To do
Reproduce the items below word for word, starting at the line that contains "the Bedroom label" and ending at the line that contains "click(x=114, y=142)", with both of those lines included.

Dataset entries
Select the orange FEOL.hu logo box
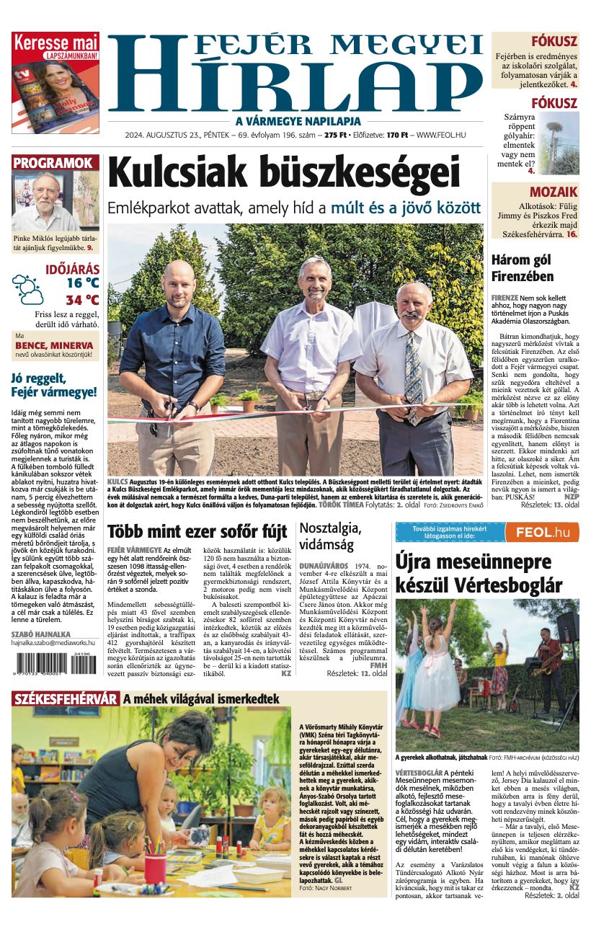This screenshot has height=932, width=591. click(541, 532)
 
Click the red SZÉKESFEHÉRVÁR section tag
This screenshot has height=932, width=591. click(65, 698)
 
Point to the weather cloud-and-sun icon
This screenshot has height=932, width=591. click(27, 288)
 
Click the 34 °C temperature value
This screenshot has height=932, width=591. click(82, 300)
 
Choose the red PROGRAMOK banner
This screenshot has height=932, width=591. click(55, 163)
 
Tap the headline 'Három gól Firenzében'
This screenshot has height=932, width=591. click(523, 268)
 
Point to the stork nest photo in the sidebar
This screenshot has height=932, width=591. click(557, 142)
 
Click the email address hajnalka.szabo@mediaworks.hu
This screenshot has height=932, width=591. click(53, 642)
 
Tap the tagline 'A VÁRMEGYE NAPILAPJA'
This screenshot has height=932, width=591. click(298, 121)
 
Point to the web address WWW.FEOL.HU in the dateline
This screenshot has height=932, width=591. click(441, 135)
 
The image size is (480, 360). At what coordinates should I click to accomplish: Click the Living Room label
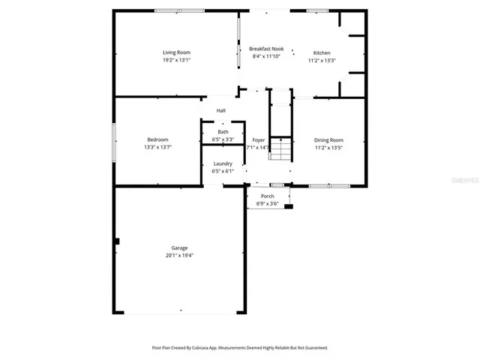click(x=177, y=52)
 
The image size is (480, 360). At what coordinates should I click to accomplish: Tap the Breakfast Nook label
click(x=266, y=49)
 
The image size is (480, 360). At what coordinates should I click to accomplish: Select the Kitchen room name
click(x=322, y=53)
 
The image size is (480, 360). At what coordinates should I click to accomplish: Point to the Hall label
click(x=221, y=111)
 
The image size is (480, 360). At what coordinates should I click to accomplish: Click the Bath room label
click(x=224, y=132)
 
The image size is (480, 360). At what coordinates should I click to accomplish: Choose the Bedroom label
click(x=158, y=140)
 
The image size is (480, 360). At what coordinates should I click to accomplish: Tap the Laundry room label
click(x=223, y=164)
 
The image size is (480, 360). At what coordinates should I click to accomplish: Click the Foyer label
click(x=258, y=140)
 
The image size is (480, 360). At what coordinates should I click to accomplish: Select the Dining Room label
click(x=328, y=140)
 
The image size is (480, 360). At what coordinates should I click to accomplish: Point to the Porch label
click(x=267, y=196)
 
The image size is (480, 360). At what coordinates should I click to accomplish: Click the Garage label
click(x=179, y=248)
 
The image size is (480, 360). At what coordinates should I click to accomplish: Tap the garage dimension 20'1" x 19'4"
click(x=179, y=256)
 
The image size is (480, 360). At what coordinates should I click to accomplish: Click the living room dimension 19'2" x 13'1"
click(x=177, y=60)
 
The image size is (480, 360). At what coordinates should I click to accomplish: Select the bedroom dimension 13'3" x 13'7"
click(x=158, y=147)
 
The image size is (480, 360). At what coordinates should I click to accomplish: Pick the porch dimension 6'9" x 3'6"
click(x=267, y=204)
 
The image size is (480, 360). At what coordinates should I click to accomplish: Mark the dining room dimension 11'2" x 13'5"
click(x=328, y=148)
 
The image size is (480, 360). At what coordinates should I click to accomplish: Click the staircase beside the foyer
click(x=280, y=149)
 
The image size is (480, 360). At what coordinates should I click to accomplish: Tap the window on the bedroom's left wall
click(x=114, y=142)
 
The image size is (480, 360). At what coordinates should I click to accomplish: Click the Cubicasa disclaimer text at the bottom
click(x=240, y=348)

Exercise answer
The image size is (480, 360). At what coordinates should I click to accomplish: Choose the Bedroom label
click(x=158, y=140)
 
The image size is (480, 360). At what coordinates should I click to accomplish: Tap the Laundry room label
click(x=223, y=164)
 
The image size is (480, 360). At what coordinates should I click to accomplish: Click the Foyer label
click(x=258, y=140)
 
The image size is (480, 360). At what coordinates should I click to accomplish: Select the Dining Room label
click(x=328, y=140)
 
The image size is (480, 360). At what coordinates should I click to accomplish: Point to the Porch label
click(x=267, y=196)
 
The image size is (480, 360). At what coordinates should I click to accomplish: Click the Garage label
click(x=179, y=248)
 
The image size is (480, 360). At what coordinates should I click to accomplish: Tap the garage dimension 20'1" x 19'4"
click(x=179, y=256)
 
The image size is (480, 360). At what coordinates should I click to accomplish: Click the living room dimension 19'2" x 13'1"
click(x=177, y=60)
 
The image size is (480, 360). At what coordinates should I click to accomplish: Select the bedroom dimension 13'3" x 13'7"
click(x=158, y=147)
 
The image size is (480, 360). At what coordinates should I click to accomplish: Pick the porch dimension 6'9" x 3'6"
click(x=267, y=204)
 
The image size is (480, 360). At what coordinates should I click to accomplish: Mark the dining room dimension 11'2" x 13'5"
click(x=328, y=148)
 
The image size is (480, 360). At what coordinates should I click to accomplish: Click the staircase beside the foyer
click(x=280, y=149)
 
The image size is (480, 360). At what coordinates should I click to accomplish: Tap the window on the bedroom's left wall
click(x=114, y=142)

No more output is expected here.